Tarkovski sinemasında yeniden görmeye ve duymaya başladığımız şeylere istemsizce tekrar tekrar bakarız. Onun filmlerinde izleyici için takdir edilen zaman oldukça lütufkârdır. Zamanın sinemasal anlamda genişlediği, düşünmeye, idrak etmeye, içsel devinime yer açan bir anlayıştır bu.
"Bazen çok iyi yazılmış bir kitabın sinemadaki karşılığı o kadar oturmuyor, olmuyor.

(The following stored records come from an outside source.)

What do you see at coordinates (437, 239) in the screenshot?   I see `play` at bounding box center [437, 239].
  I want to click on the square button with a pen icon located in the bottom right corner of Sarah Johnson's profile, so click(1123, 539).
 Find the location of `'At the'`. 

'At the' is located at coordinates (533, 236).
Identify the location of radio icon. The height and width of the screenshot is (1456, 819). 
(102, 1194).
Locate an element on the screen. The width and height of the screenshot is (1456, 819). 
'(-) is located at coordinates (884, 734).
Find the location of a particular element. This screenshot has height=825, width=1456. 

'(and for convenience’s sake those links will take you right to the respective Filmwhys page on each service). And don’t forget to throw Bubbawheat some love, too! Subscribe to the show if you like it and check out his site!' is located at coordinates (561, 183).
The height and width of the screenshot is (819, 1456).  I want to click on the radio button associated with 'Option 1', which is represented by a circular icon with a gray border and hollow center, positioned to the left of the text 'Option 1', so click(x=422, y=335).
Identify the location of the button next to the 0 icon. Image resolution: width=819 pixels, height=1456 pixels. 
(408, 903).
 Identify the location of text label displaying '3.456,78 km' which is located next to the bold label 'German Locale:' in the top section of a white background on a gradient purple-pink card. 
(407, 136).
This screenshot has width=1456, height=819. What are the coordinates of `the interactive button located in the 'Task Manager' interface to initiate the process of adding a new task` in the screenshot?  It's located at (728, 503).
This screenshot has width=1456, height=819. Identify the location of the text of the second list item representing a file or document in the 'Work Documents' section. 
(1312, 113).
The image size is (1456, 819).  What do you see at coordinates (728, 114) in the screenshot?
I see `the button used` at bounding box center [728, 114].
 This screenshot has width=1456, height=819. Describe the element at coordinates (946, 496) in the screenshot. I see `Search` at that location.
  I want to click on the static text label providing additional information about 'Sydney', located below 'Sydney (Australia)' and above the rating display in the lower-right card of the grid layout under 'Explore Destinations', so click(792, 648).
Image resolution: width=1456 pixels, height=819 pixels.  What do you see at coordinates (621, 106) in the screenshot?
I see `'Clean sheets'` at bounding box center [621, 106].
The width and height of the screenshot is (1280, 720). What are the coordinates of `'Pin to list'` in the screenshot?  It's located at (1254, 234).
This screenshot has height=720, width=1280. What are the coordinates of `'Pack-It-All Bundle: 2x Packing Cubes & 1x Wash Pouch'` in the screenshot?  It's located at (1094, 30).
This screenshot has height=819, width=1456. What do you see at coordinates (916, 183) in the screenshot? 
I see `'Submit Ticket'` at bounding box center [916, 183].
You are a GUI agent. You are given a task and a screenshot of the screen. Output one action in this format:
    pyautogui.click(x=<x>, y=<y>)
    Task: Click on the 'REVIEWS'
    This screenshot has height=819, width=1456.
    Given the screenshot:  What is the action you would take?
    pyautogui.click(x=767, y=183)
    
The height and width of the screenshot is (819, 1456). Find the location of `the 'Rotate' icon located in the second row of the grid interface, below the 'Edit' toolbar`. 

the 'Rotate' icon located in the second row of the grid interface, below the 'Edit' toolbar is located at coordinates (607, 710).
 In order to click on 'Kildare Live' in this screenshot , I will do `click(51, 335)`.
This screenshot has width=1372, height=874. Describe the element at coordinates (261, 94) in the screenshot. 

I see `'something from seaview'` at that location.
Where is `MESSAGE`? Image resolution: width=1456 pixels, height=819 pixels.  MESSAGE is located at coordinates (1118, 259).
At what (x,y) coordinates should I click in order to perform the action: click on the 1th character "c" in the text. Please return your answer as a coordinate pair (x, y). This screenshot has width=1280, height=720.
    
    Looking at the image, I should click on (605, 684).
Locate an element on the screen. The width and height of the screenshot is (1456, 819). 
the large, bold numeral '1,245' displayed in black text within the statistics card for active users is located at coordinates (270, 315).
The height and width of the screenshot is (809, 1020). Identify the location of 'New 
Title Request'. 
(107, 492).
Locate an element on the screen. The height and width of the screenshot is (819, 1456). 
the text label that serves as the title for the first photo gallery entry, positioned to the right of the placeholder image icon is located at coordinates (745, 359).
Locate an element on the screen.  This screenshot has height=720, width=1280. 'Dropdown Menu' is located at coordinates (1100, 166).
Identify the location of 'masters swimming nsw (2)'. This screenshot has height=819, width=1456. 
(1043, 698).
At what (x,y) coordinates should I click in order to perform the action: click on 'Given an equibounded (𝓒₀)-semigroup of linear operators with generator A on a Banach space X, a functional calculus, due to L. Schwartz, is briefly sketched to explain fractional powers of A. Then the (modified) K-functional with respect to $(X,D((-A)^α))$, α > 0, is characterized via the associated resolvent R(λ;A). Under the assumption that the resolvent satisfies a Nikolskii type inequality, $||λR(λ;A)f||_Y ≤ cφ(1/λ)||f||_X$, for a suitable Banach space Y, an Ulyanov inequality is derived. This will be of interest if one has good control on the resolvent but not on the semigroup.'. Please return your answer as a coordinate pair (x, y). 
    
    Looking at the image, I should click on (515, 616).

Yani dilin muhteviyatı, kelimelerin yarattığı atmosfer, olay örgüleri vs. olamayacağını gördüm."
Luis Bunuel ve Tarkovski sinemasını birbirine bağlayan ortak özellik, her ikisinin de sanrı, rüya ve kâbuslardan oluşan hayal dünyası ile gerçeklik arasındaki sınırları yıkmalarıdır.
Kiyarüstemi'nin sineması ile belgesel film ustası Jean-Luc Godard'ın sineması arasında paralellikler kurulmaktadır.
Fakat Godard'ın görsel ve sözel imgeleri, anlamını geri dönülmez bir biçimde yitirmiş, belki de özünde saçma olan bir hayatın aldatıcı sahteliğini yansıtmaktayken, Kiyarüstemi'nin imgelerinde şiddetlenmekte olan hiçlik duygusu, kendi ifadesiyle ümit uyandırmaktadır. O, filmlerinde, mutlu yaşamanın delillerini bildiğini hissettirmekte ve insanın henüz ölmediğine seyirciyi inandırmayı başarmaktadır.
Kiyarüstemi filmleri, hayatın ikinci kez canlandırıldığı filmler olarak da görülmektedir. Hayat ne kadar indirgenebilirse, şiir de o ölçüde indirgenebilir.